Un cavo della galleria artificiale di Casellina, corsia sud dell’Autosole, si è staccato ed è piombato fra i mezzi che correvano a cento all’ora verso Certosa, il Valdarno, Roma. In tutto sono rimaste coinvolte nei tamponamenti una cinquanta vetture
Firenze, 17 luglio 2009 - PER UN ATTIMO è stato il terrore: un cavo della galleria artificiale di Casellina, corsia sud dell’Autosole, si è staccato ed è piombato fra i mezzi che correvano a cento all’ora verso Certosa, il Valdarno, Roma. Una scena da film, con la gente che dentro le vetture gridava a più non posso, impazzita dalla paura.
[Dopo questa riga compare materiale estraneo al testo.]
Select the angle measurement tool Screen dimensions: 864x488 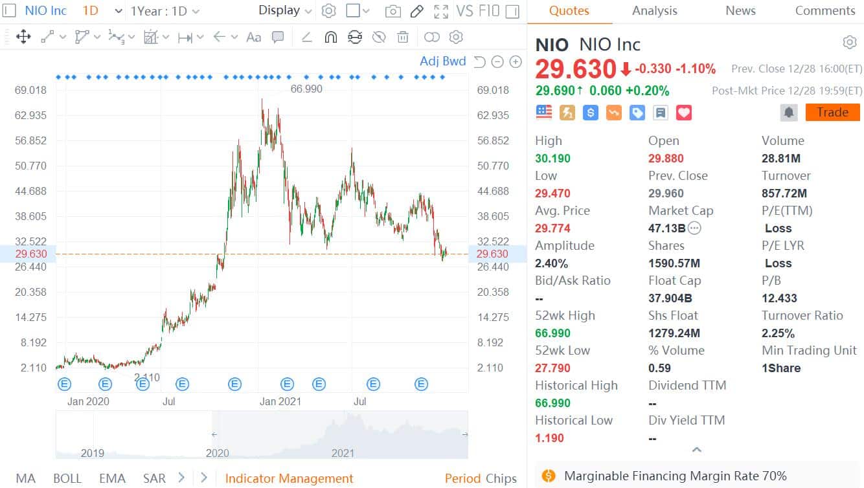pos(306,37)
In molti, per evitarlo, hanno sbandato a destra, strisciando contro il muro: fuori dalla galleria poi si sono fermati. Occhi sbarrati, sotto choc. Nelle frenate ci sono stati una serie di tamponamenti. In tutto, le auto coinvolte sono state una cinquantina. Poteva essere l’inferno.
Per fortuna nessuno andava forte, nessuno ha perso la testa: un miracolo. Solo danni e diversi feriti, ma tutti di piccola entità. Preoccupazione maggiore c’è stato per due donne incinte e per diversi bambini. E’ successo ieri sera intorno alle 20,30 al chilometro 289. Il troncone di galleria aperto è quello in direzione sud, ma in attesa dell’inaugurazione dell’intera opera, all’interno del tunnel viaggiano le auto nei due sensi di marcia. Trentotto le vetture che si sono fermate sul posto. I conducenti di un’altra decina di auto hanno, invece, segnalato col telefonino il danneggiamento alle forze dell’ordine dopo essersi allontanati dalla galleria. Gli automobilisti hanno dato l’allarme parlando di un ostacolo imprecisato che aveva urtato l’abitacolo delle loro vetture come una frusta. In realtà si è staccato il tubo di ferro zincato che conteneva il cavo elettrico azzurro che serve a portare corrente alle fila di luci che stanno sulla volta della galleria, proprio sopra la linea tratteggiata fra la corsia di marcia e quella di sorpasso. Il tubo non si è staccato di schianto fino a terra ma ha ceduto in un punto allungandosi verso il basso: camion e bus hanno poi dato il colpo di grazia e alla fine tubo e cavo sono venuti giù seminando il panico. Nessun problema, poi, per la corrente, perché le auto, come si sà, sono isolate.
Fra i primi a prestare soccorso tre agenti della stradale in borghese e fuori servizio. Sono rimasti coinvolti nella prima coda che si è formata e sono stati i primi a rincuorare i piccoli e a raccogliere le testimonianze degli automobilisti coinvolti. Tre i mezzi di soccorso arrivati poco dopo sul posto. Il persomale sanitario ha provveduto a prestare le prime cure. Ferite non gravi. Ma le persono hanno evitato il ricovero preferendo, probabilmente per motivi logistici, il ritorno a casa. Il traffico è rimasto bloccato poco più di mezz’ora, poi i tecnici di Autostrade per l’Italia hanno riaperto una porzione ridotta della carreggiata. C’è voluta molta attenzione per la rimozione del cavo e il ripristino dell’impianto elettrico andato in corto circuito. Un black-out che ha messo al buio gran parte della galleria. Sul posto sono intervenuti polizia stradale, 118 e personale della Società autostrade. La galleria di Casellina è una delle opere più importanti nella realizzazione della terza corsia nel tratto fiorentino. Si tratta di un “monoblocco” in cemento armato di 461 metri di lunghezza per 40 di larghezza con un altezza variabile tra gli 11,25 ed i 12 metri.